I'm trying to add a new column to a DataFrame
. The value of this column is the value of another column whose name depends on other columns from the same DataFrame
.
例如,鉴于此:
+---+---+----+----+
| A| B| A_1| B_2|
+---+---+----+----+
| A| 1| 0.1| 0.3|
| B| 2| 0.2| 0.4|
+---+---+----+----+
我想得到这个:
+---+---+----+----+----+
| A| B| A_1| B_2| C|
+---+---+----+----+----+
| A| 1| 0.1| 0.3| 0.1|
| B| 2| 0.2| 0.4| 0.4|
+---+---+----+----+----+
也就是说,我添加了 C 列,其值来自 A_1 或 B_2 列.源列 A_1 的名称来自连接 A 列和 B 列的值.
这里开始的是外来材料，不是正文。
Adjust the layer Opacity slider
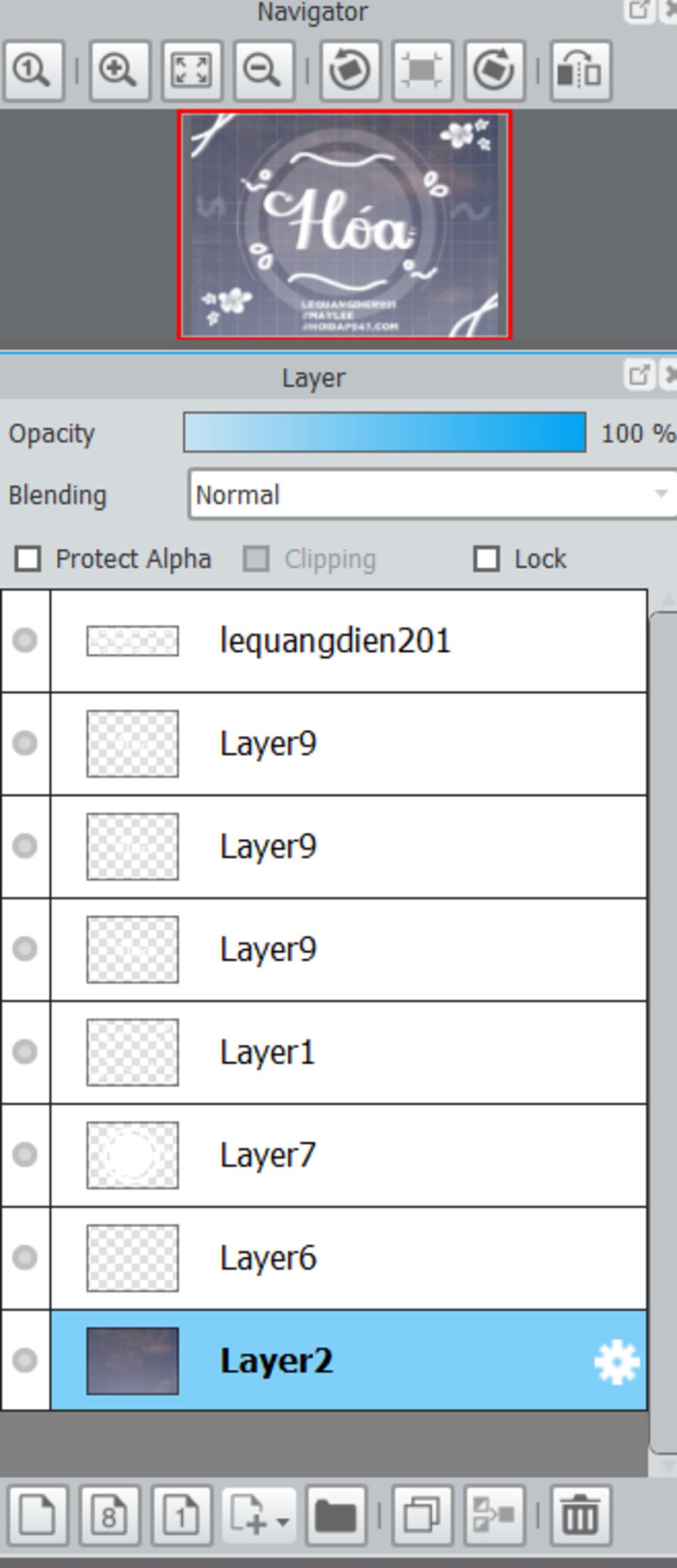This screenshot has height=1568, width=677. click(385, 433)
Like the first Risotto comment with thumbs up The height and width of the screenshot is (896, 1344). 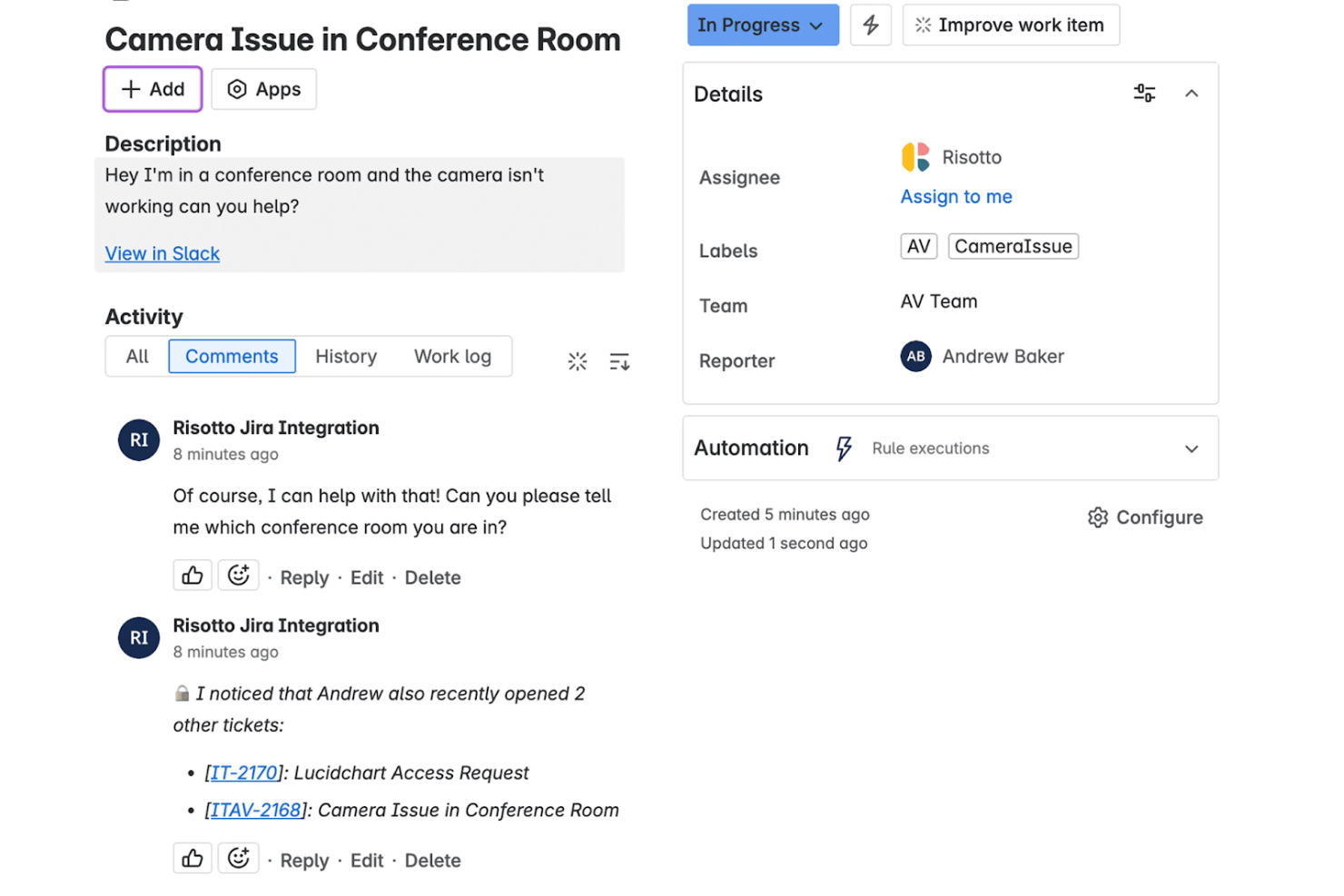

That is, I added column C whose value came from either column A_1 or B_2. The name of the source column A_1 comes from concatenating the value of columns A and B.
我知道我可以添加一个基于另一个和常量的新列,如下所示:
I know that I can add a new column based on another and a constant like this:
df.withColumn("C", $"B" + 1)
我也知道列的名称可以来自这样的变量:
I also know that the name of the column can come from a variable like this:
val name = "A_1"
df.withColumn("C", col(name) + 1)
但是,我想做的是这样的:
However, what I'd like to do is something like this:
df.withColumn("C", col(s"${col("A")}_${col("B")}"))
这不起作用.
注意:我在 Scala 2.11 和 Spark 2.2 中编码.
NOTE: I'm coding in Scala 2.11 and Spark 2.2.
推荐答案
您可以通过编写 udf
函数来实现您的要求.我建议使用 udf
,因为您的要求是处理 dataframe
逐行 与内置函数相矛盾哪些功能逐列.
You can achieve your requirement by writing a udf
function. I am suggesting udf
, as your requirement is to process dataframe
row by row contradicting to inbuilt functions which functions column by column.
但在此之前你需要列名数组
val columns = df.columns
然后写一个udf
函数为
import org.apache.spark.sql.functions._
def getValue = udf((A: String, B: String, array: mutable.WrappedArray[String]) => array(columns.indexOf(A+"_"+B)))
哪里
A is the first column value
B is the second column value
array is the Array of all the columns values
现在只需使用 withColumn
api
Now just call the udf
function using withColumn
api
df.withColumn("C", getValue($"A", $"B", array(columns.map(col): _*))).show(false)
你应该得到你想要的输出dataframe
.
You should get your desired output dataframe
.
这篇关于如何在Scala Spark中使用withColumn的另一列值组成列名的文章就介绍到这了,希望我们推荐的答案对大家有所帮助,也希望大家多多支持!